数年前のグループ展で彼の作品を初めて見た時の印象を覚えている。言葉にすると「詩的で幻想的」。その作品、透明なアクリルのフェンスに蝶(チョウ)が舞う「あなたのたつところ」(2017)は、ノスタルジックで静かなメッセージを持っていた。金城は鉄や非鉄金属(真ちゅう、銅、洋白など)を使用して制作をするが、9月の展示会では樹脂や木を使った「記憶のかけらシリーズ」が印象に残った。
味わい尽くせる作品
海辺の砂地や浅瀬のブルーを思い起こさせる船型の木目と樹脂に、繊細な金属が浮かび上がる作品群。金属の影まで計算されたかのように、光を受けてテーブルに映る線も美しかった。
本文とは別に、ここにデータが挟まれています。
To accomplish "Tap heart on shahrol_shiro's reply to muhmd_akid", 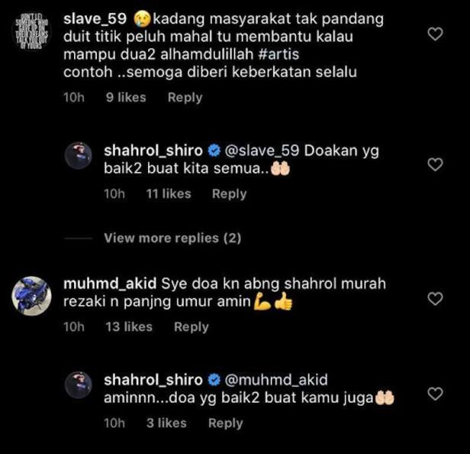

器から飛び立つ蝶と花の作品は一瞬で買い手が決まった。パネルに設置してアクリルケースに入った壁掛けの作品。金属がまだらに溶けているような形状の器から羽ばたいていく蝶と花はさまざまな想像をかき立てる。器の底に沈んだいつかの記憶がよみがえったのか、それとも記憶のかけらが飛翔(ひしょう)したのか。金城の作品を鑑賞する時は全体からその物語を味わい、近寄って一つひとつのモチーフに込められた手技を見てほしい。そして再び離れて作品を眺めるとパーツのバランス、光と影の演出にも気づく。味わい尽くせる作品なのだ。
「記憶のかけらシリーズ」 1 2 3
1 W200×H250×D60mm 5万5000円(税込)
2 W80×H55×D40mm 2万7500円(税込)
3 W70×H70×D50mm 2万2000円(税込)
作家近況
金城徹(きんじょうとおる)美術家・沖縄県立芸術大学非常勤講師
https://www.instagram.com/tohrukinjo/?hl=ja
【年内グループ展】
◆10月26日~11月1日/Fe展 gallery green & garden(京都)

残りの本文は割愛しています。